Walking back home

He spent his last £30 on a plate of oysters and a glass of champagne. He was a tall man, of fine and sophisticated manners. I observed him extracting every single penny from his wallet, thoroughly counting them and piling them up tidily on the corner of his table, as if they were a little fortune. Before leaving, he took his pen and scribbled a few words on the receipt. Then, he quietly closed his worn black leather bag and left the restaurant. The evening was damp and dark, and almost nothing could be seen through the fogged windows. Outside the night was slowly fading in an opaque and unreal light. I got closer to clear the table but, while I was tidying, I noticed that the bill was still there. On the back the handwriting said “There is beauty in life, and a deep sense of desperation. Fear is just an unnecessary perversion.”

I folded the slip quickly and put it in one of the pockets of my apron. I stared at my reflection on the wall mirror, perceiving a vague sense of disquiet.

I spent the last 45 minutes of my shift ruminating on those words, isolated in the incessant chatter of clients. When the closing time arrived I was invited to join the others in the kitchen to have a quick bite, but I wasn’t in the mood for eating and decided to get back home. A feeling of emptiness and melancholy was starting to seize me, making me irritable.

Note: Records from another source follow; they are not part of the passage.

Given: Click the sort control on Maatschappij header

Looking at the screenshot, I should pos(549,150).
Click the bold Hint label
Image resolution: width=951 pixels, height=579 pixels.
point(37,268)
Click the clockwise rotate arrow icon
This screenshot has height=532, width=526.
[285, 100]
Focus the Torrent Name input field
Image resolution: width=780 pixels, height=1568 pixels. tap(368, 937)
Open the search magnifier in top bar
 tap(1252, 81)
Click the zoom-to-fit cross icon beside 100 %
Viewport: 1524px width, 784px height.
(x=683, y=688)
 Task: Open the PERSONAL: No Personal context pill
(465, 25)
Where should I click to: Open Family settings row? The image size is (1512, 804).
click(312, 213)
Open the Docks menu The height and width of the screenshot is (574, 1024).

“He wasn’t writing to me. I didn’t even know the poor wretch” I thought, shaking my head. “So I’m afraid, and my life is a mess. What then? We all love dreaming. It’s just that it’s hard to carry on if you have to struggle every single day to make a living” I mumbled.

Then, coming from nowhere, a cat climbed down a few steps in front a house nearby and started rubbing against my legs, meowing softly.

I’m sorry, pal. I can’t give you anything” I tried to reply uncomfortably. Finally giving up, the cat slipped into a bush and disappeared among the leaves. I kept walking for a while, in spite of the cold biting my cheeks and freezing the skin on my hands.

Suddenly I found myself near the station. The road was deserted and almost invisible. In the distance I could see a small take away van with the lights still on, where a stout, tall guy was tidying up before closing. Somehow I felt less lonely.

The station was under refurbishment and a modern and impersonal building had replaced the older, more familiar one. Outside, between piles of bricks and sand sacks, I managed to find the remains of an old stone wall. I climbed on it and stayed there for a while to observe the city by night. The dark had swallowed almost everything, and the silence was only interrupted by the occasional taxi circling around the block.

I recalled the afternoons of my childhood, with my legs dangling from a tree, talking about projects and adventures to live. I could almost feel the warm touch of the sun on my skin, coming from a distant past when the time was endless. Somewhere, under the frozen skin and the cheap coat, there was still a child who once dreamed to become a chef and live in Paris. I opened my wallet and found three 10 pound notes. I smiled. “Just enough for a decent hangover” I thought ironically. Another gust of wind suddenly raised and, touching my face, made me shiver. “Maybe next time. Tonight I need beauty.” Going back home, I left the money to a homeless who was sleeping on the curb along the road.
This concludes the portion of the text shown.